Le 13 octobre 1905, Christabel Pankhurst et Annie Kenney prennent d'assaut une réunion politique à Manchester, en Angleterre, et demandent à savoir si le gouvernement libéral du pays accorderait le droit de vote aux femmes. Lorsque la police les a retirés de force de la réunion, Pankhurst a craché un officier et les femmes ont été rapidement arrêtées. Plutôt que de payer une amende, ils ont choisi d'aller en prison, une démarche médiatique conçue pour exciter l'attention de la presse et les nouveaux adeptes de leur cause. De nombreux historiens considèrent aujourd'hui cet incident comme la première action militante du mouvement des suffragettes.

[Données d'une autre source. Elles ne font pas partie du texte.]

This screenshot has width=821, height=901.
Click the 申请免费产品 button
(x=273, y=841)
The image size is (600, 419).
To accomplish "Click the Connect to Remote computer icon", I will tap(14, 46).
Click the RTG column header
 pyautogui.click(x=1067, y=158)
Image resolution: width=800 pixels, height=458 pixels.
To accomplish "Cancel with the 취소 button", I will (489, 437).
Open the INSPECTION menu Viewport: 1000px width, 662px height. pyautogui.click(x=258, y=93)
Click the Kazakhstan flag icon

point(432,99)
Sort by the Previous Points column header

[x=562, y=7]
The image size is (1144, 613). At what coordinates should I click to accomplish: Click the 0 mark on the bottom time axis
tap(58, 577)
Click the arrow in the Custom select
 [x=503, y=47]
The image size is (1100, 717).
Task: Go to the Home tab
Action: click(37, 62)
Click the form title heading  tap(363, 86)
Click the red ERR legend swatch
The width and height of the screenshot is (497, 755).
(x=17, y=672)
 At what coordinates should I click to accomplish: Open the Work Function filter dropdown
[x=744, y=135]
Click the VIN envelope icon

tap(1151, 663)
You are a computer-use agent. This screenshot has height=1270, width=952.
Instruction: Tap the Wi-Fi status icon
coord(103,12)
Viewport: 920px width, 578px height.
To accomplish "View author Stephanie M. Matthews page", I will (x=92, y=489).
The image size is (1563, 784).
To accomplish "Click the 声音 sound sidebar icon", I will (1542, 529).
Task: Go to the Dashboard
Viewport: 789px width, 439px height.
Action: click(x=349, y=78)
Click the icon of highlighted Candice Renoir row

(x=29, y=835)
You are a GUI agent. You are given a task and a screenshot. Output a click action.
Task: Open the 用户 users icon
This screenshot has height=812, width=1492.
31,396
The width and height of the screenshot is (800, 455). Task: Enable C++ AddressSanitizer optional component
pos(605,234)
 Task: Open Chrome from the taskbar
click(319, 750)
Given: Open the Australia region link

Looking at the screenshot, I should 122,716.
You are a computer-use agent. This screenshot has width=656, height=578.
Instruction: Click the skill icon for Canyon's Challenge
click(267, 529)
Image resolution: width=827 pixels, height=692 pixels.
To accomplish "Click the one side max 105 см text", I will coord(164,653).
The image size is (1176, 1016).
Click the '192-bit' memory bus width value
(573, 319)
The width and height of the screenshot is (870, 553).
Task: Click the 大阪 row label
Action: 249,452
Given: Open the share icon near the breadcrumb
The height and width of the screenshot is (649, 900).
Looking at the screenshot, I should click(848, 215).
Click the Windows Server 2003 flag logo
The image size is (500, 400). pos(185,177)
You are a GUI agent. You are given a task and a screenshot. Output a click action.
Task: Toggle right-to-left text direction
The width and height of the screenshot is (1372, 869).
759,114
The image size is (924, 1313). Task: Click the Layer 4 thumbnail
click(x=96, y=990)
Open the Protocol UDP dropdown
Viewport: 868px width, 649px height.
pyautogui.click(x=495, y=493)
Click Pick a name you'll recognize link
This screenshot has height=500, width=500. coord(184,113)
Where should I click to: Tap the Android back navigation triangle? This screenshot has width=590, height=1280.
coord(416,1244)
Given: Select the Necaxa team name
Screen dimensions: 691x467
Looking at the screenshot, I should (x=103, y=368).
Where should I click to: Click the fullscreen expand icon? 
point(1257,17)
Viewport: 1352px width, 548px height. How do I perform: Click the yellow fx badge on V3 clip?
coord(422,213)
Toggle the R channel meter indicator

Comme le rapporte la BBC, une lettre récemment découverte de Kenney à sa sœur Nell apporte un éclairage nouveau sur l'une des femmes qui se cache derrière le tournant décisif de la lutte pour le suffrage universel. Lyndsey Jenkins, historienne à l'Université d'Oxford, a trouvé la lettre aux Archives de la Colombie-Britannique au Canada alors qu'elle menait des recherches sur Kenney et sa famille.
La lettre s’est retrouvée au Canada parce que c’est là que Nell a émigré avec son mari en 1909. Le document ayant été déposé sous le nom marital de Nell, il est passé inaperçu depuis plus d’un siècle. La "missive d'un militant" sera finalement exposée au Gallery Oldham dans le Grand Manchester ce samedi.
Dans la lettre datée du 17 octobre, Kenney informe sa sœur qu'elle a été libérée de la prison de Strangeways à Manchester. En dépit de l'épreuve, la suffragette semble être de bonne humeur, même un peu étourdie. Elle écrit qu'il y avait «plus de cent personnes qui l'attendaient» quand elle est sortie de la prison et qu'elle a reçu un «beau bouquet de fleurs… des socialistes d'Oldham».
Elle note également que plus de 2 000 personnes ont assisté à une réunion de protestation en son nom la nuit précédente. «Manchester est en vie, je peux vous assurer», écrit-elle.
Et pourtant, Kenney craignait que les membres de sa famille ne soient pas aussi ravis de son comportement. «La seule chose dont je suis désolée, ce sont ceux de chez moi», écrit-elle. Plus tard, se référant à une autre soeur, Kenney a révélé: «Alice est terriblement fâchée à ce sujet."
(Lyndsey Jenkins / Musée et archives royaux de la Colombie-Britannique)"Ce que la lettre est vraiment bonne montre le contraste entre l'excitation publique de [Kenney] ... et ses inquiétudes personnelles sur la façon dont ça va se passer à la maison", a déclaré Jenkins dans une interview à la radio de la BBC, notant également que Ce document est le "premier témoignage que nous ayons du témoignage d'une suffragette sur ce que c'est que d'aller en prison pour le vote".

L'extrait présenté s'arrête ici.